What follows are both the conclusion of, and random afterthoughts from, a true story. However, quite a few of the names and other identifying details have been changed, because of that fact.
Actually, I should say that this is "almost" the conclusion. Judging from several comments -- both public and private -- it seems that "Bella" has made quite a hit with my readers. So the next segment, the true conclusion, you might say, will deal primarily with her.
* * * * *
Let me quote from one of my favorite writers -- myself (and yes, that is a joke!) -- and repeat the following (which I've trimmed slightly) from an earlier chapter:
I was smack dab in the middle of a dangerous situation. Why do so many writers have this need to be self-destructive? There's an unnamed "something" that far too often makes sleaziness attractive to writers, and I'd discovered too late that I, in a sense, had developed an addiction of my own.
Writers throughout history have succumbed to alcoholism, or drug addiction, or bouts with excessive gambling, or sexual misadventures, or [fill-in-the-blank] sometimes by merely being around The Bad Thing(s)... and usually the writers in question have arrogantly assumed, as do most addicts, that they could quit The Bad Thing(s) if and when they really wanted or needed to.

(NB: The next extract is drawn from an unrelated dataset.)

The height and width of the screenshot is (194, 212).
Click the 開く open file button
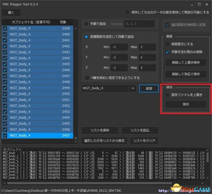(11, 12)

In my case, my own brand of arrogance was in believing that it was okay to surround myself with hookers, junkies, drug dealers, and the like, as long as I remained detached from it all -- one could almost say "above" it all -- by not paying for sex, not using drugs, not (naturally) selling the drugs... I wouldn't be breaking any laws, even while surrounded by those who were.
And as far as being "safe?" Hell, these people didn't even know where I lived. If I ever wanted or needed to "escape" from them, all I had to do was stop visiting them!
In other words, I could quit any time I really wanted or needed to...
Yeah.
Actually, in terms of whether I was "addicted" to hanging around these various sleazy types, or able to turn my back on them any time I so chose... As it turned out, the truth was somewhere in between.
There were a few of the girls I'd become really attracted to, on the level of friendly acquaintances. And out of those, a couple of them, like Julia and, obviously, Bella... meant more. And perversely, right about the time I decided to stop prowling the streets of Worcester, I actually started getting to know Dawn, Jeff's girlfriend. (Eventually, I even got to the point where he and I became... not friends, certainly, but two men who learned to co-exist.)
There's a lot more to the whole story behind Dawn, Jeff, and myself, but unfortunately, this isn't the place to tell it. Someday -- in a few months or in a few million years -- I'll tell the "Dover Street" version of that odd little triangle. Not the real one. That, I'd tell here, if I were going to.
I started out writing this "introduction" to explain why a law-abiding sort like myself would keep coming up with these "Dover Street" stories every now and again. ("What is this guy's fixation with drug addicts and hookers?" Logical question.) And this story has mostly contained details about my period of research which won't otherwise show up in Dover Street tales.
You've only "met" the people you've had to meet. There are many more who will show up in highly fictionalized form at a later date.
Like Catherine. I've mentioned her a few times, but only in passing. Someday she'll show up as a radically altered character who is merely based on her and another girl.
Anyway, this introductory story doesn't end with some knock-down, drag-out, climactic moment of truth. It just kinda peters out. To help explain that, I need to fill in some details about my personal life that concern my living arrangements, automobile issues, and a few other things.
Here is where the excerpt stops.